▶ EXERCISE TEXT
——————
# Getting Data

In several cases, we have access to historical data about the behavior of the complex system that we want to model. This was the case for [Google a few years ago](https://static.googleusercontent.com/media/research.google.com/en//pubs/archive/42542.pdf) and [led to considerable energy savings later on](https://deepmind.com/blog/deepmind-ai-reduces-google-data-centre-cooling-bill-40/).

In our case, unfortunately (?!?) historical data about zombie virus outbreaks are not available. This tends to happen when the scenario that we need to deal with is somthing that really shoudl not happen, such as an expensive machine breaking or the downfall of humanity.

In such situation, **it is often useful to resort to a simulator**.

For this tutorial we will use [the excellent R-package EpiModel](http://www.epimodel.org), which can simulate an infectious disease spreading over a dynamic network.
——————
▶ DATA SUPPLIED
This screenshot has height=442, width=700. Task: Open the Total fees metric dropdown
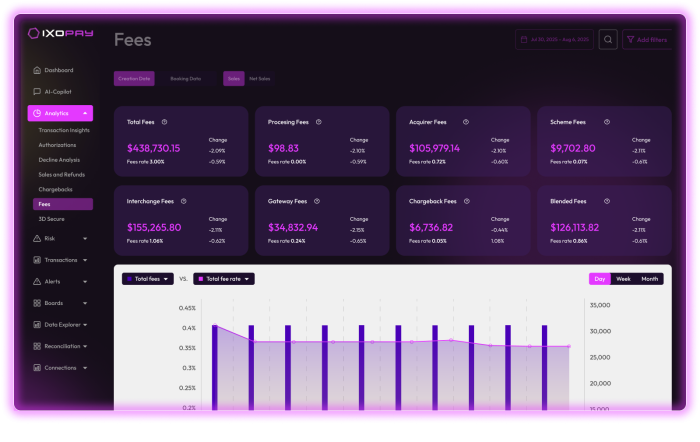point(147,279)
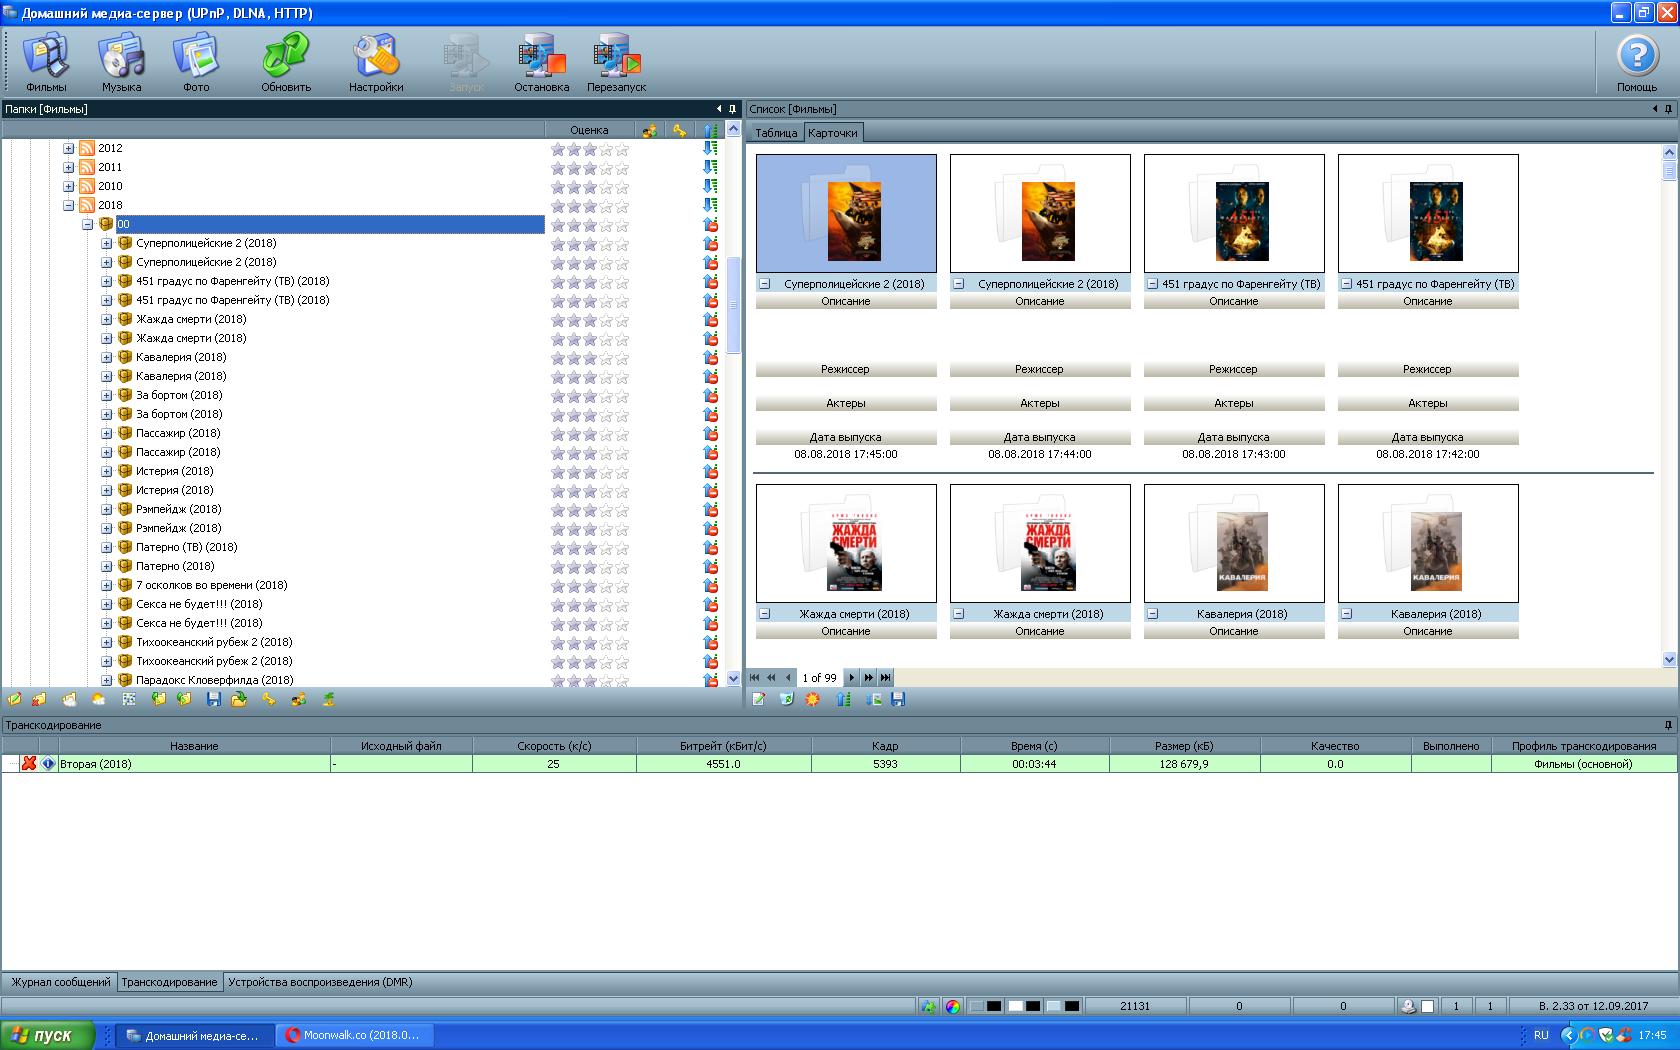Viewport: 1680px width, 1050px height.
Task: Pin the Папки [Фильмы] panel
Action: coord(732,109)
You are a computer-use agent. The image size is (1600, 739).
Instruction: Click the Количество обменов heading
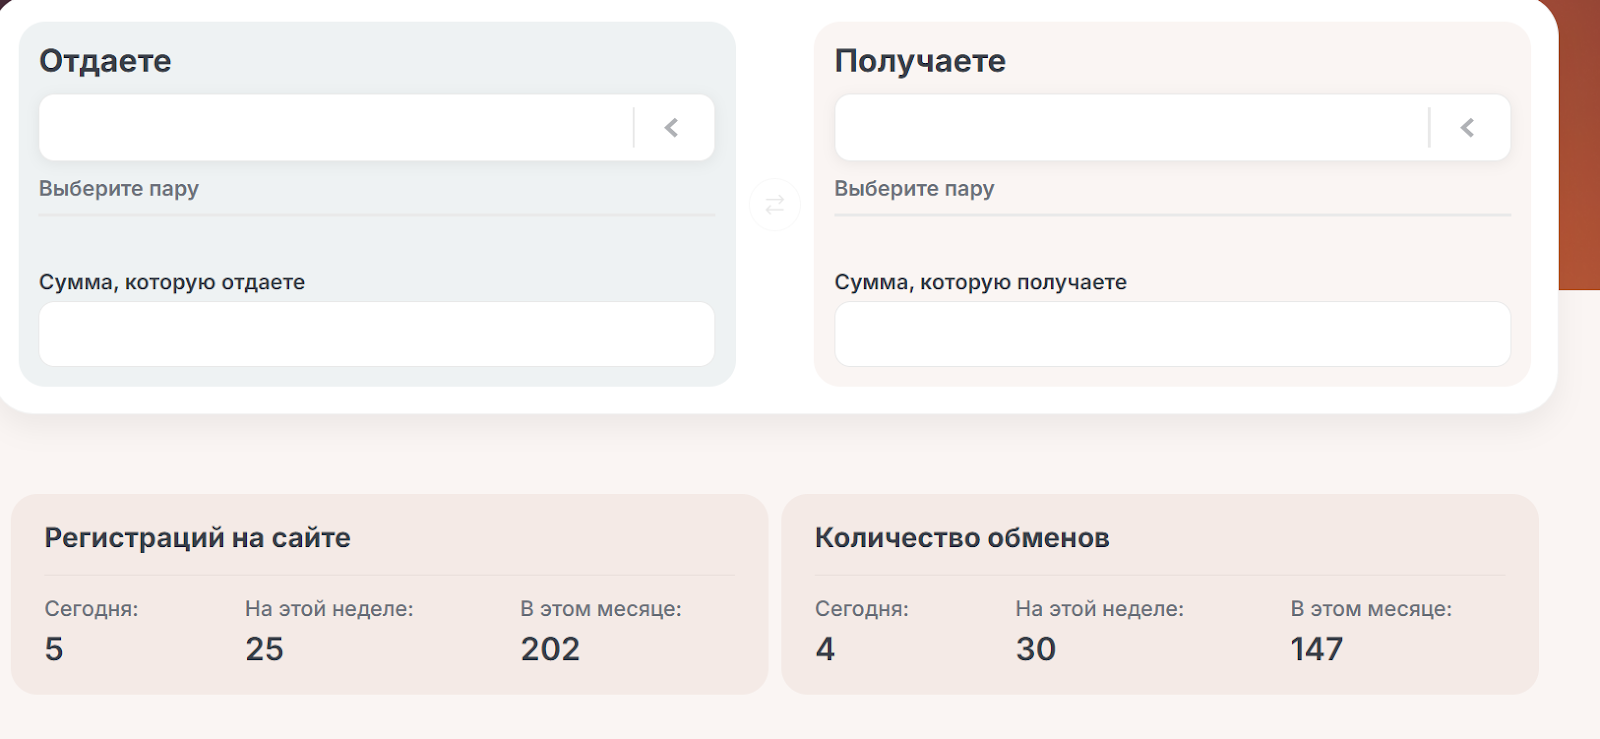click(x=962, y=538)
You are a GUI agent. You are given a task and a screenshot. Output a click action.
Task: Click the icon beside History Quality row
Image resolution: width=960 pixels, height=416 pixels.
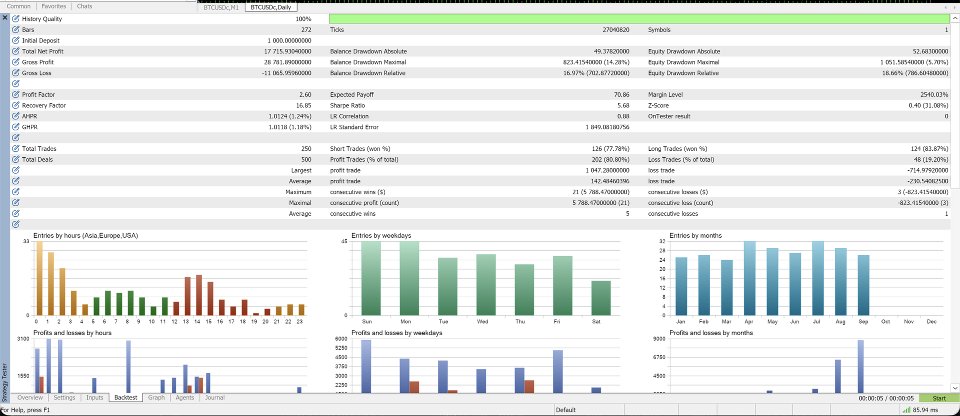point(15,19)
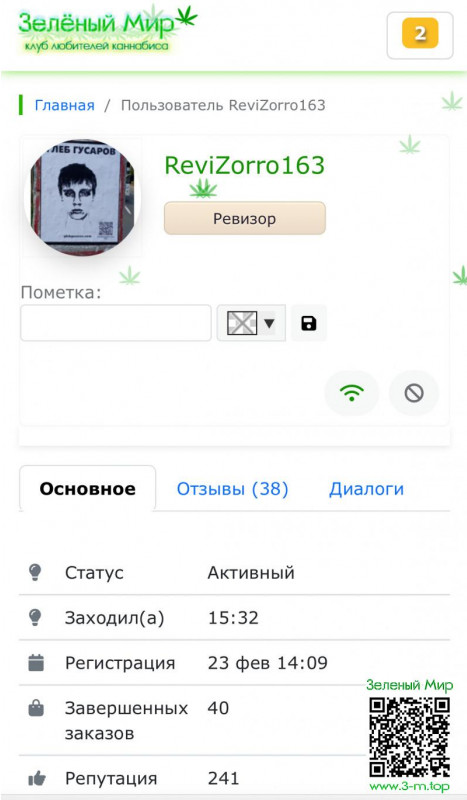467x800 pixels.
Task: Switch to the Отзывы (38) tab
Action: click(x=232, y=489)
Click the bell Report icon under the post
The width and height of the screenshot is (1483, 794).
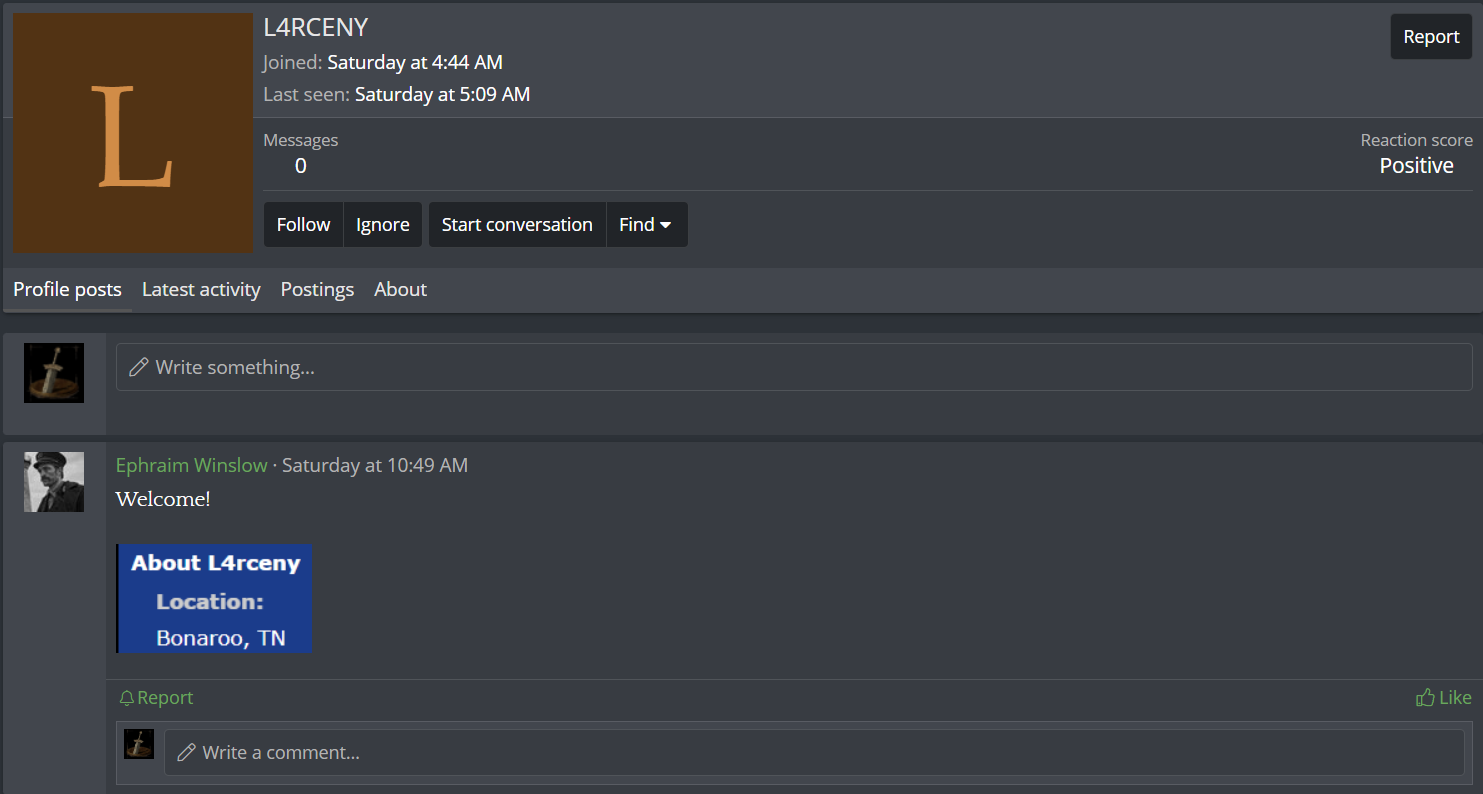[126, 698]
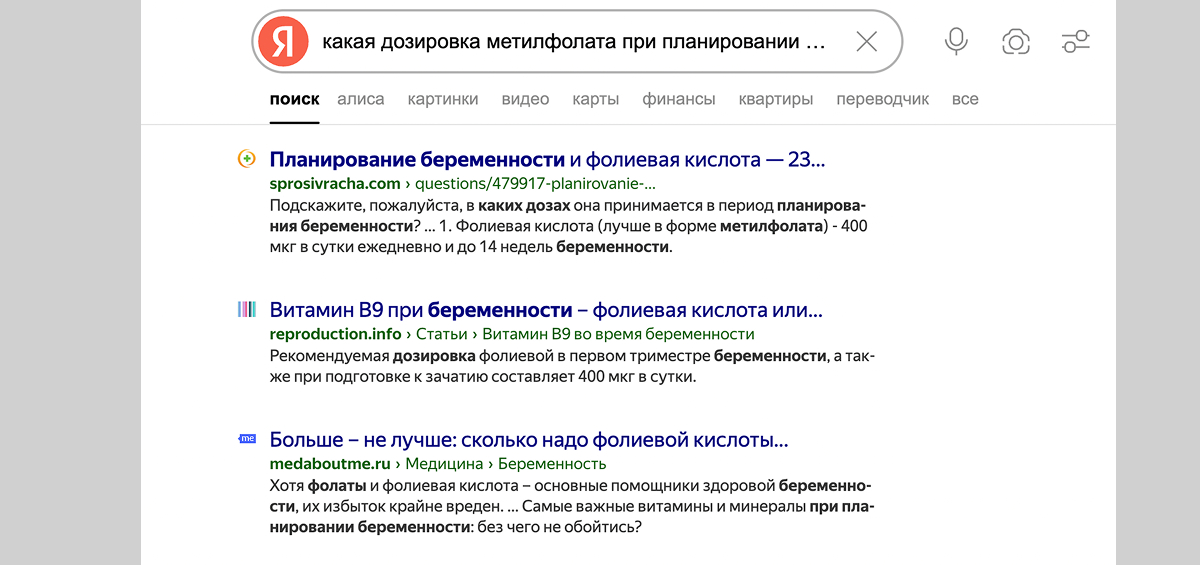The width and height of the screenshot is (1200, 565).
Task: Click into the search query field
Action: click(574, 42)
——————
▶ LIST OF TASKS
**A)** Answer these questions from the text on getting data.
(i) What historical data does the text say are not available in its case?
(ii) In such a situation, what does the text say it is often useful to resort to?
(iii) What can the package chosen for the tutorial simulate?
**B)** Decide whether each statement agrees with the text on getting data. Answer yes or no and quote the words of the text that settle it.
(i) Historical data about zombie virus outbreaks are available for the model.
(ii) The tutorial uses a Python package to run its simulation.
(iii) The chosen package simulates disease spread over a dynamic network.

▶ ANSWERS
**A)**
(i) Historical data about zombie virus outbreaks.
(ii) A simulator.
(iii) An infectious disease spreading over a dynamic network.

**B)**
(i) No: "historical data about zombie virus outbreaks are not available."
(ii) No: "the excellent R-package EpiModel."
(iii) Yes: "which can simulate an infectious disease spreading over a dynamic network."